Depuis, le LDD, qui partage avec le Livret A l’essentiel de ses caractéristiques - son taux (0,75% net actuellement), son absence de fiscalité - vit dans l’ombre de celui-ci. Outre son plafond de versement (12.000 euros contre 22.950 euros pour le Livret A), la principale différence entre les deux produits est invisible aux épargnants. Comme pour le Livret A, l’argent des LDD est en partie centralisé au fonds d’épargne, géré par la Caisse des dépôts et consignations. Toutefois, dans le cas du LDD, les banques doivent s’engager à utiliser le reste pour financer la création et le développement de petites et moyennes entreprises (PME).

Un don annuel et sans frais

Ce fonctionnement général ne devrait pas être modifié par la loi Sapin II. Pour permettre au LDD de se distinguer du Livret A, le texte dévoilé la semaine passée prévoit seulement de lui adjoindre une « option solidaire ». Les épargnants auraient ainsi, chaque année, la possibilité d’affecter une partie des revenus tirés de leur LDD à une entreprise de l’économie sociale et solidaire (ESS). Soit à « l’ensemble des associations exerçant une activité économique, [aux] coopératives, [aux] mutuelles, [aux] fondations, ainsi qu’[à] une nouvelle catégorie de sociétés commerciales recherchant une utilité sociale » en dirigeant leur activité « soit vers des publics vulnérables, soit vers la création ou le maintien de solidarités territoriales », rappelle l’étude d’impact publiée en parallèle du projet de loi Sapin II.

Comment fonctionnerait cette option ? Le texte renvoie le détail de ses modalités d’affectation à un décret. On ne sait donc pas encore si les banques distributrices du LDD auront l’obligation de proposer cette option solidaire, ou si l’épargnant aura la possibilité de choisir le pourcentage à affecter ou l’entreprise bénéficiaire. Seules certitudes : le don se fera « sans frais » et « sur proposition annuelle de l’établissement de crédit », qui devrait pouvoir sélectionner les bénéficiaires potentiel en amont.

Un coût limité pour les banques

La mesure a un mérite, mis en avant par Bercy : elle n’aurait que très peu d’impact sur l’existant, et représenterait donc un coût négligeable. Du côté de l’Etat, l’impact sur les recettes fiscales serait nul, puisque les intérêts du LDD sont déjà défiscalisés.
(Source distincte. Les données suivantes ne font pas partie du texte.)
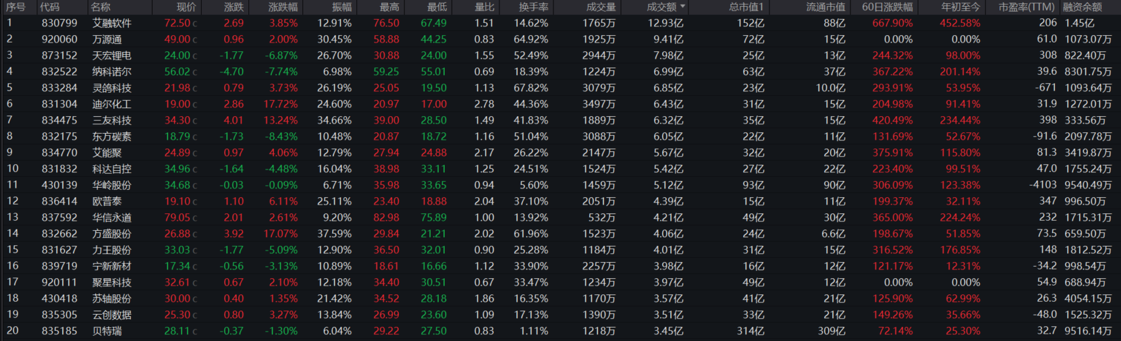Open stock 艾融软件 in row 1

[x=112, y=23]
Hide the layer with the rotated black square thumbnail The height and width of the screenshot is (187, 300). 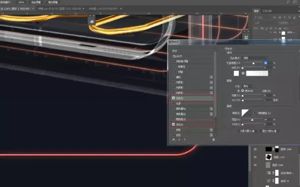[255, 157]
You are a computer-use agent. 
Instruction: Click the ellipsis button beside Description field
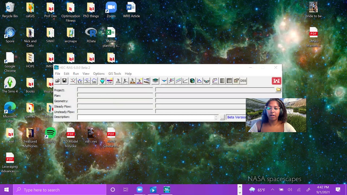pos(222,117)
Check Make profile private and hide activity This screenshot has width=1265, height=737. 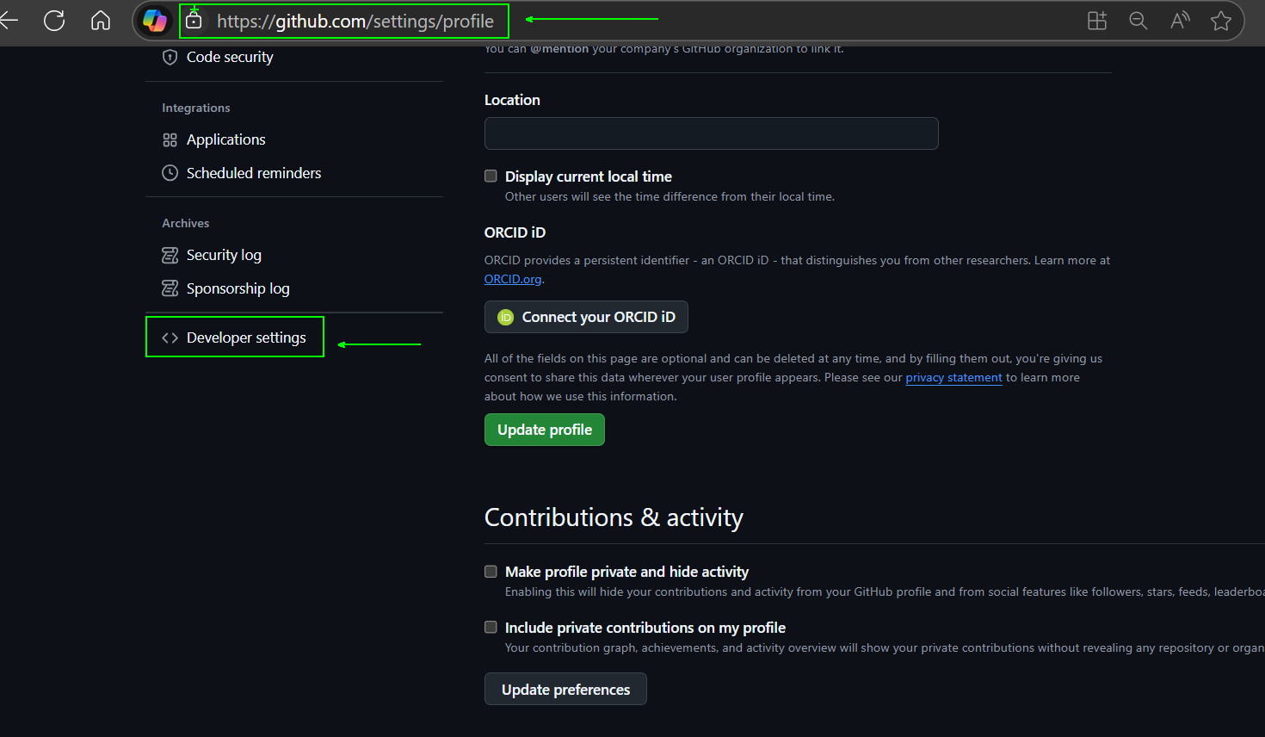click(x=491, y=572)
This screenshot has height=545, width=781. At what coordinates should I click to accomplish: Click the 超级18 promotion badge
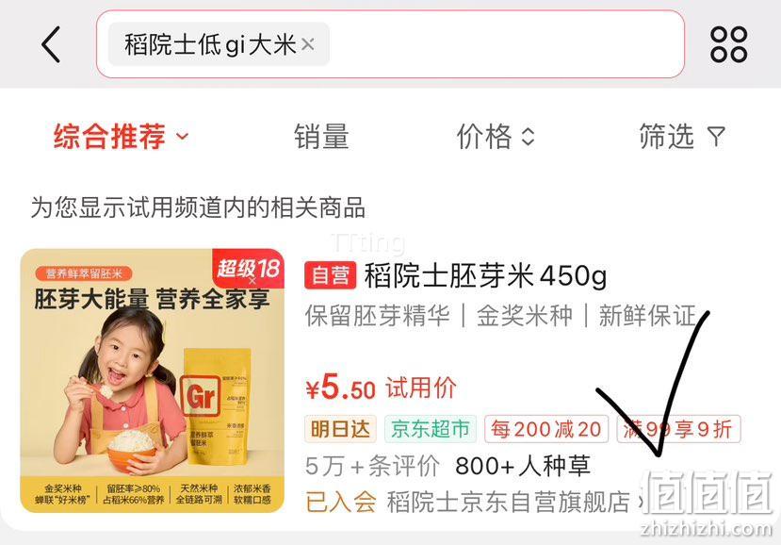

Du côté des banques, la mise en place de cette option solidaire se limiterait à des « coûts informatiques liés à la mise en place des opérations nécessaires pour permettre l’exercice par le client du don ». Il n’est pas prévu, en effet, de changer la dénomination du LDD, ce qui aurait été « susceptible d’avoir des coûts beaucoup plus importants ».

Des coûts limités donc, mais quel impact pour les épargnants et les entreprises de l’ESS ? Pour les Français désireux de contribuer au développement de l’économie sociale et solidaire, il existe déjà une offre de livrets de partage solidaire au CIC, dans les Caisses d'Epargne, les Crédits Mutuels, à la MAIF, à la Société Générale, à la Banque Postale et depuis peu à la Nef, désormais agréée en tant qu’établissement de crédit spécialisé. Mieux, le LDD solidaire existe déjà : il s'appelle le Livret Codesol au Crédit Coopératif. Insuffisant, toutefois, pour le gouvernement qui regrette dans l’étude d’impact que ces « livrets orientés vers l’économie sociale et solidaire [soient] restés une exception et commercialisés seulement dans certaines banques. »

Les intérêts du LDD divisés par 2 en 3 ans

Côté ESS, que peut-on attendre de la mesure ? Dans son étude, Bercy rappelle qu’il « existe environ 25 millions de LDD pour un encours global collecté de l’ordre de 100 millions d’euros », une chiffre qui n’augmente plus depuis la fin 2013. En 2015, le LDD a produit 880 millions d’euros d’intérêts. Un chiffre non négligeable, mais qui a été divisé par deux depuis 2012, en raison de la baisse du taux. Quelle part de ce butin de plus en plus maigre les épargnants français seraient-ils prêts à partager ? Réponse dans quelques mois, si la mesure est votée en l’état.